Stored data entries

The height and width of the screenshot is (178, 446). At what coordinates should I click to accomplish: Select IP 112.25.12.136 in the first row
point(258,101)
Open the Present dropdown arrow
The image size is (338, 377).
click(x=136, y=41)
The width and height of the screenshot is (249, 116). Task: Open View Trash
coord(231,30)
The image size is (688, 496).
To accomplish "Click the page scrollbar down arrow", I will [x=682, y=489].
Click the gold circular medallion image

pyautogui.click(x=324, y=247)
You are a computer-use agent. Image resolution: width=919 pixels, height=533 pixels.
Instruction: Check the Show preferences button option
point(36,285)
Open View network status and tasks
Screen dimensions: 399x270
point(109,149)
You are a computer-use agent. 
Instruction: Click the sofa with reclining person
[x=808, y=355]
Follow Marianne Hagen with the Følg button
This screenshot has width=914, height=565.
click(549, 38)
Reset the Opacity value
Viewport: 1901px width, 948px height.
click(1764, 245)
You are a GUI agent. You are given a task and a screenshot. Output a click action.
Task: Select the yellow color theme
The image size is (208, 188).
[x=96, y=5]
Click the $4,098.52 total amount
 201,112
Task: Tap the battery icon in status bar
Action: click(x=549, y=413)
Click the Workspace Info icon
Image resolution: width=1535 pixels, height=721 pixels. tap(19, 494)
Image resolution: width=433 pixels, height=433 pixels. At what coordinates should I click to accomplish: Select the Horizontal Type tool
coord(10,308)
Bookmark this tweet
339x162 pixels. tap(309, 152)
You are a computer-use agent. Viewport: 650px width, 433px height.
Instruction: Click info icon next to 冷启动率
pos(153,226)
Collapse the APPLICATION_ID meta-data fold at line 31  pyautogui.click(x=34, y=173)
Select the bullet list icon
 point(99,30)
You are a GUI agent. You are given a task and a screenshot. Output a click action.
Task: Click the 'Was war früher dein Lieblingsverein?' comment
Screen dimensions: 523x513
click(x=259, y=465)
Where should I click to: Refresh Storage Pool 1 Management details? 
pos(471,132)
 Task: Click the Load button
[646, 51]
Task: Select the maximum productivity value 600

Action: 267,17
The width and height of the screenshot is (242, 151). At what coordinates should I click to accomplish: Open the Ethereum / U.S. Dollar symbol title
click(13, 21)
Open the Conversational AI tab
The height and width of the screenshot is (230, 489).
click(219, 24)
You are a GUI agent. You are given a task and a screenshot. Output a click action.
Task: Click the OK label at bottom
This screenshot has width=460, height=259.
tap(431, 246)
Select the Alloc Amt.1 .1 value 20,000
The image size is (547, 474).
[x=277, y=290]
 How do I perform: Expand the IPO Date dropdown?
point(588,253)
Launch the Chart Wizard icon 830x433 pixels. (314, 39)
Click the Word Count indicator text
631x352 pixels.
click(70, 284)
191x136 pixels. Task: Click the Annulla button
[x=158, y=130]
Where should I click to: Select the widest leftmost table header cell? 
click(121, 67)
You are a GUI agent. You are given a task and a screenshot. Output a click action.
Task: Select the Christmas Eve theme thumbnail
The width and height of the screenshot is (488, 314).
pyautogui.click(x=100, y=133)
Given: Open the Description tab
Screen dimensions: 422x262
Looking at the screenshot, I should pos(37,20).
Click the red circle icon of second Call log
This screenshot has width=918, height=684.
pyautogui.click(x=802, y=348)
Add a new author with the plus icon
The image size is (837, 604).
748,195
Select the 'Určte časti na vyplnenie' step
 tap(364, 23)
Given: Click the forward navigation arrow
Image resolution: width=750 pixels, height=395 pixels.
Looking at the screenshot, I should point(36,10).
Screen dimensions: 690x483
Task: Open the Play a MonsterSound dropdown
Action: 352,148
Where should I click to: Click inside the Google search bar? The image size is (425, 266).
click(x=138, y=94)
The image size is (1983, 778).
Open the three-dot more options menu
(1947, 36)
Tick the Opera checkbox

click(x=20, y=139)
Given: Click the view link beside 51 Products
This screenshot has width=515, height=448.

▶ _Aim of the task_
Write every line of the entries again, word for word.

▶ _Reply_
The height and width of the screenshot is (178, 446). At what coordinates should I click to accomplish: Select IP 112.25.12.136 in the first row
point(258,101)
Open the Present dropdown arrow
The image size is (338, 377).
click(x=136, y=41)
The width and height of the screenshot is (249, 116). Task: Open View Trash
coord(231,30)
The image size is (688, 496).
To accomplish "Click the page scrollbar down arrow", I will [x=682, y=489].
Click the gold circular medallion image

pyautogui.click(x=324, y=247)
You are a computer-use agent. Image resolution: width=919 pixels, height=533 pixels.
Instruction: Check the Show preferences button option
point(36,285)
Open View network status and tasks
Screen dimensions: 399x270
point(109,149)
You are a computer-use agent. 
Instruction: Click the sofa with reclining person
[x=808, y=355]
Follow Marianne Hagen with the Følg button
This screenshot has width=914, height=565.
click(549, 38)
Reset the Opacity value
Viewport: 1901px width, 948px height.
click(1764, 245)
You are a GUI agent. You are given a task and a screenshot. Output a click action.
Task: Select the yellow color theme
The image size is (208, 188).
[x=96, y=5]
Click the $4,098.52 total amount
 201,112
Task: Tap the battery icon in status bar
Action: click(x=549, y=413)
Click the Workspace Info icon
Image resolution: width=1535 pixels, height=721 pixels. tap(19, 494)
Image resolution: width=433 pixels, height=433 pixels. At what coordinates should I click to accomplish: Select the Horizontal Type tool
coord(10,308)
Bookmark this tweet
339x162 pixels. tap(309, 152)
You are a computer-use agent. Viewport: 650px width, 433px height.
Instruction: Click info icon next to 冷启动率
pos(153,226)
Collapse the APPLICATION_ID meta-data fold at line 31  pyautogui.click(x=34, y=173)
Select the bullet list icon
 point(99,30)
You are a GUI agent. You are given a task and a screenshot. Output a click action.
Task: Click the 'Was war früher dein Lieblingsverein?' comment
Screen dimensions: 523x513
click(x=259, y=465)
Where should I click to: Refresh Storage Pool 1 Management details? 
pos(471,132)
 Task: Click the Load button
[646, 51]
Task: Select the maximum productivity value 600

Action: 267,17
The width and height of the screenshot is (242, 151). At what coordinates should I click to accomplish: Open the Ethereum / U.S. Dollar symbol title
click(13, 21)
Open the Conversational AI tab
The height and width of the screenshot is (230, 489).
click(219, 24)
You are a GUI agent. You are given a task and a screenshot. Output a click action.
Task: Click the OK label at bottom
This screenshot has width=460, height=259.
tap(431, 246)
Select the Alloc Amt.1 .1 value 20,000
The image size is (547, 474).
[x=277, y=290]
 How do I perform: Expand the IPO Date dropdown?
point(588,253)
Launch the Chart Wizard icon 830x433 pixels. (314, 39)
Click the Word Count indicator text
631x352 pixels.
click(70, 284)
191x136 pixels. Task: Click the Annulla button
[x=158, y=130]
Where should I click to: Select the widest leftmost table header cell? 
click(121, 67)
You are a GUI agent. You are given a task and a screenshot. Output a click action.
Task: Select the Christmas Eve theme thumbnail
The width and height of the screenshot is (488, 314).
pyautogui.click(x=100, y=133)
Given: Open the Description tab
Screen dimensions: 422x262
Looking at the screenshot, I should pos(37,20).
Click the red circle icon of second Call log
This screenshot has width=918, height=684.
pyautogui.click(x=802, y=348)
Add a new author with the plus icon
The image size is (837, 604).
748,195
Select the 'Určte časti na vyplnenie' step
 tap(364, 23)
Given: Click the forward navigation arrow
Image resolution: width=750 pixels, height=395 pixels.
Looking at the screenshot, I should point(36,10).
Screen dimensions: 690x483
Task: Open the Play a MonsterSound dropdown
Action: 352,148
Where should I click to: Click inside the Google search bar? The image size is (425, 266).
click(x=138, y=94)
The image size is (1983, 778).
Open the three-dot more options menu
(1947, 36)
Tick the Opera checkbox

click(x=20, y=139)
Given: Click the view link beside 51 Products
This screenshot has width=515, height=448.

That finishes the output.